TEMPO.CO, Jakarta - Kejaksaan Agung (Kejagung) buka suara atas pernyataan Wakil Ketua Komisi Pemberantasan Korupsi (KPK) Alexander Marwata ihwal ego sektoral antar-lembaga antikorupsi.
"Sebaiknya sebelum menyampaikan pernyataan, Wakil Ketua KPK terlebih dahulu melihat fakta di lapangan sehingga pernyataan yang diberikan akan lebih valid," kata Kepala Pusat Penerangan Hukum Kejagung, Harli Siregar, dalam keterangan resminya pada Selasa, 2 Juli 2024.
Harli menuturkan bahwa selama ini hubungan Kejaksaan dengan KPK berjalan dengan baik, serta sesuai dengan tugas dan kewenangan masing-masing. "Apalagi kewenangan KPK justru lebih besar daripada Kejaksaan, sehingga tidak beralasan jika Kejaksaan menutup pintu koordinasi dan supervisi," ucap dia.
Harli mengatakan Kejaksaan Agung terus mendukung KPK dalam menjalankan tugas fungsinya. Ini dilakukan dengan mendukung tenaga-tenaga jaksa yang andal dan mumpuni untuk diperbantukan di KPK.
Selain itu, Kejagung selama ini sangat terbuka dan fasilitatif terhadap KPK dalam menjalankan fungsi koordinasi dan supervisi khususnya di daerah. Bentuk dukungan yang diberikan antara lain penggunaan mobil tahanan, antar jemput tahanan KPK, pengamanan bagi tahanan dan jaksa yang bersidang.
"Jika KPK menengarai ada pintu yang tertutup untuk koordinasi, sebaiknya diungkap dengan detil peristiwa apa, di daerah mana, dan terkait persoalan apa supaya jelas dan dapat dipertanggungjawabkan," ucap Harli.

================================

### [SOAL TERTULIS]
Bisakah Anda menyambung berita di atas tentang tanggapan Kejaksaan Agung atas pernyataan Wakil Ketua KPK, dimulai tepat setelah kalimat terakhirnya?

### [MATERI]
================================

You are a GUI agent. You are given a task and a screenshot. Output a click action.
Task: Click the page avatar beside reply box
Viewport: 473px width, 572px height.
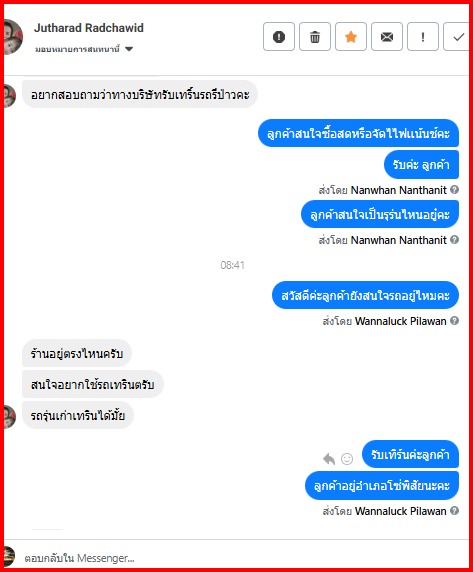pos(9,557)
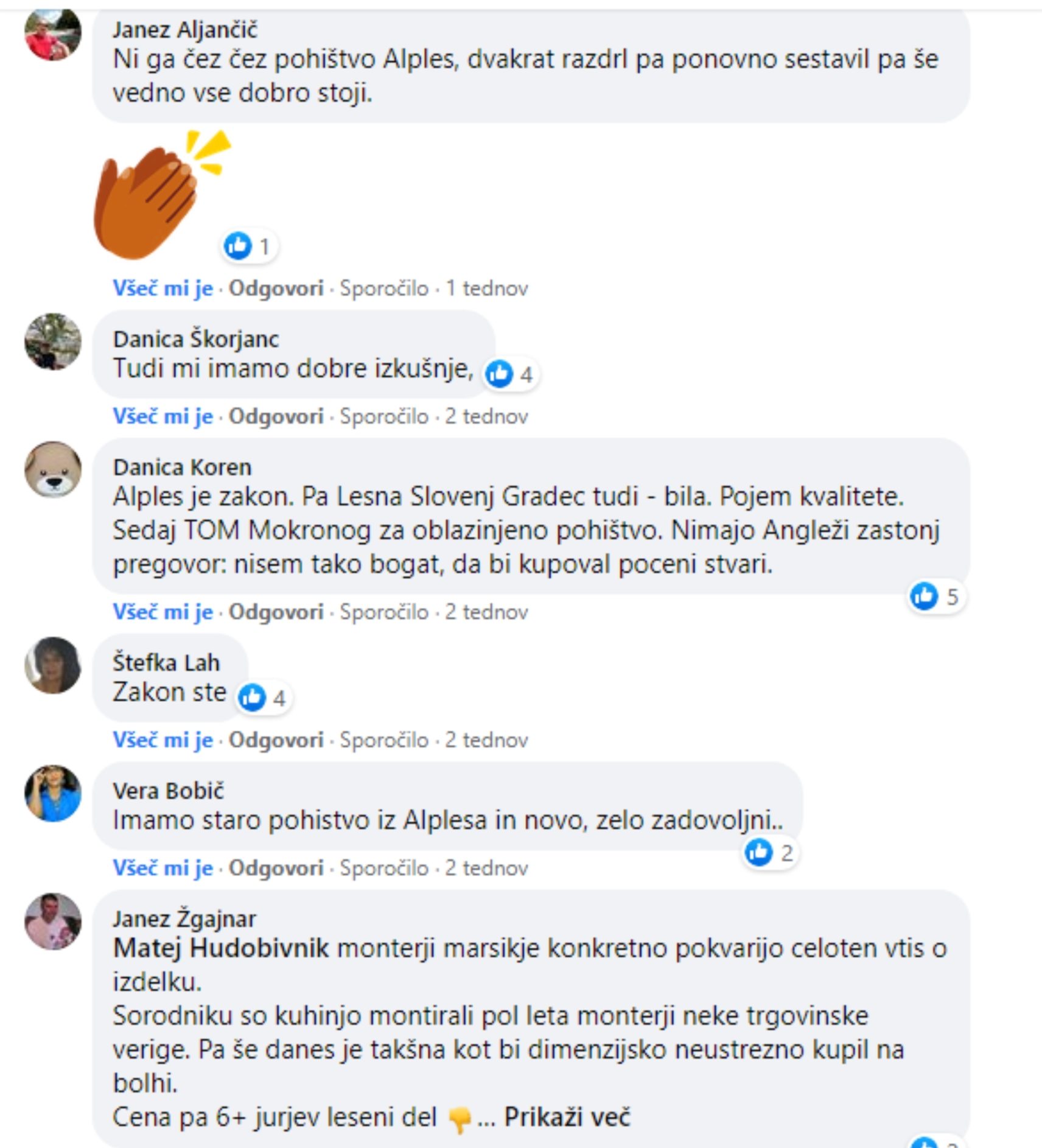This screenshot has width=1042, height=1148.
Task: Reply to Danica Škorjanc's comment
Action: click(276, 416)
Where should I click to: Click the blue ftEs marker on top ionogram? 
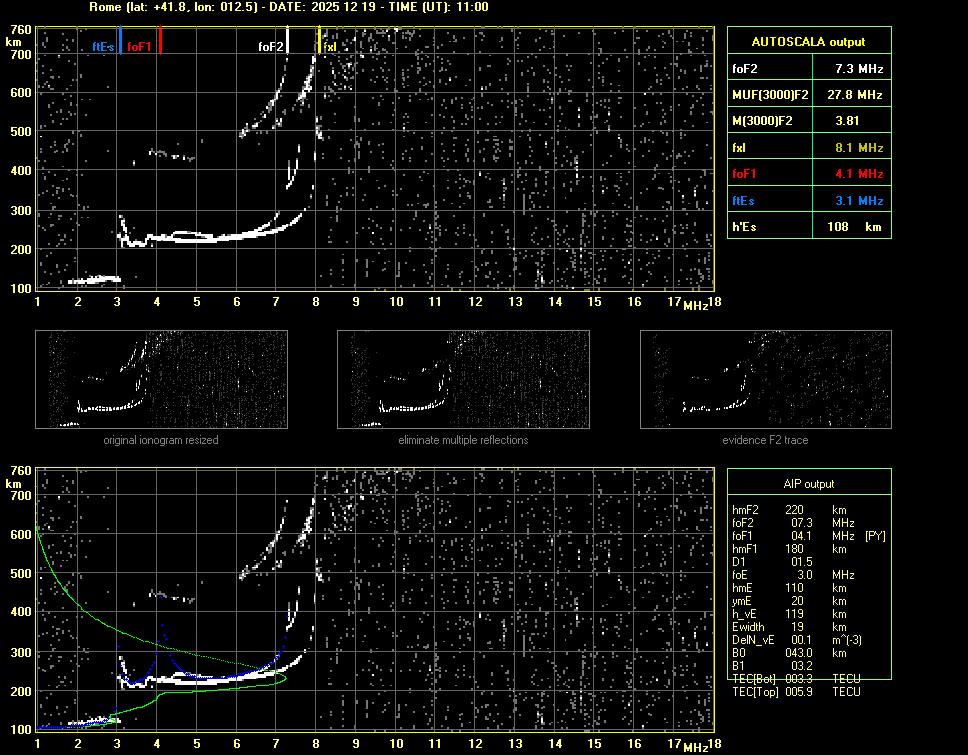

================================

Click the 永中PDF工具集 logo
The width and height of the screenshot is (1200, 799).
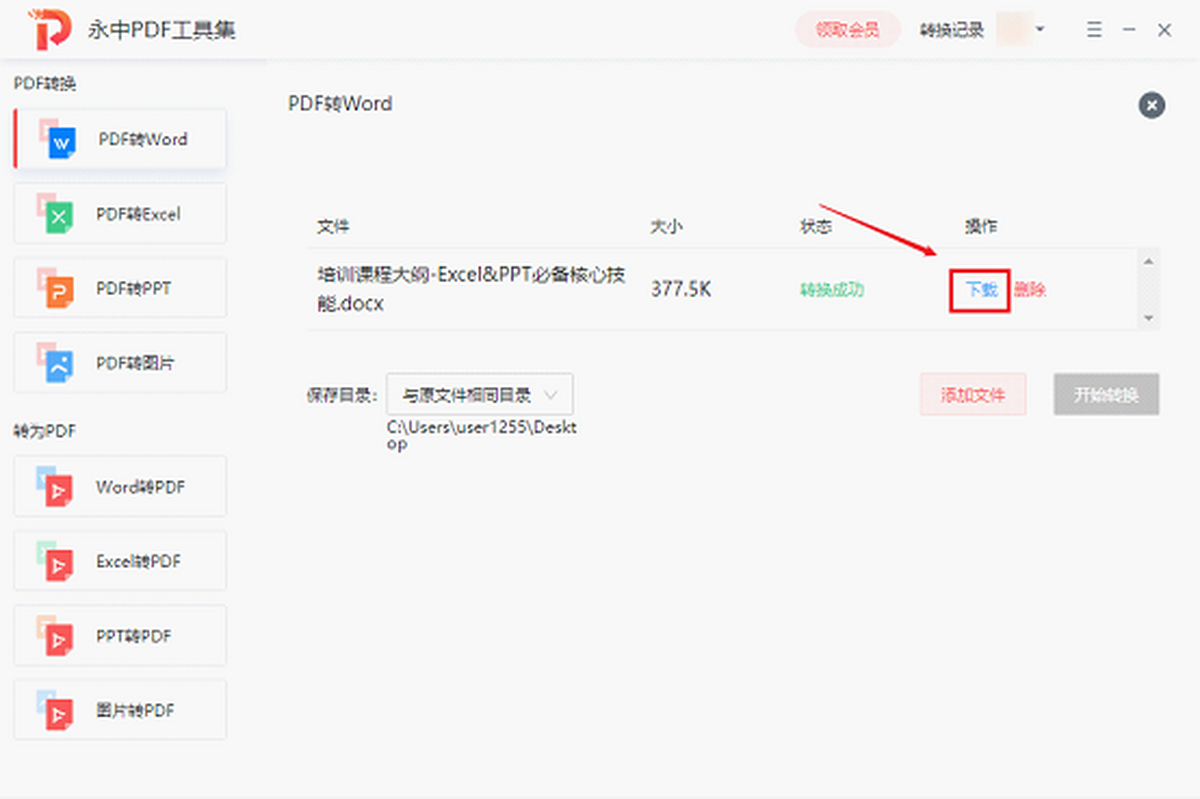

================================

### [JAWABAN TERTULIS]
Dalam rapat kerja di DPR kemarin, Wakil Ketua KPK Alexander Marwata mengatakan adanya permasalahan antar-aparat penegak hukum (APH) dalam pemberantasan korupsi. Menurut dia, KPK kerap sulit berkoordinasi dengan penegak hukum lainnya, yaitu Polri dan Kejaksaan Agung.
Alex mengatakan masih ada ego sektoral yang menghambat kerja sama antarlembaga yang sama-sama menangani kasus korupsi. Khususnya, kata dia, jika ada anggota kepolisian atau kejaksaan yang kemudian ditangkap KPK.
“Kalau kami menangkap jaksa misalnya, tiba-tiba dari pihak kejaksaan menutup pintu koordinasi, supervisi. Sulit. Mungkin juga dengan kepolisian demikian,” kata Alex dalam rapat kerja bersama Komisi III DPR RI di kompleks parlemen Senayan, Jakarta pada Senin, 1 Juli 2024, dikutip dari Antara.
Alex mengatakan masalah hubungan antarlembaga itu harus segera diselesaikan. “Persoalan ketika kita berbicara pemberantasan korupsi ke depan, saya khawatir dengan mekanisme seperti ini, saya terus terang tidak yakin kita akan berhasil memberantas korupsi,” kata Alex.
Alex lalu menyoroti bahwa penindakan korupsi di Indonesia berbeda dengan negara-negara lainnya yang lebih sukses. Dia mencontohkan Singapura dan Hong Kong yang hanya memiliki satu lembaga untuk menangani tindak pidana korupsi. “Sedangkan kalau di Indonesia ada tiga lembaga, KPK, Polri, Kejaksaan,” ucap Alex.
Dia juga menyinggung bahwa koordinasi antarlembaga tersebut masih bermasalah meski fungsi koordinasi dan supervisi telah diatur dalam UU KPK.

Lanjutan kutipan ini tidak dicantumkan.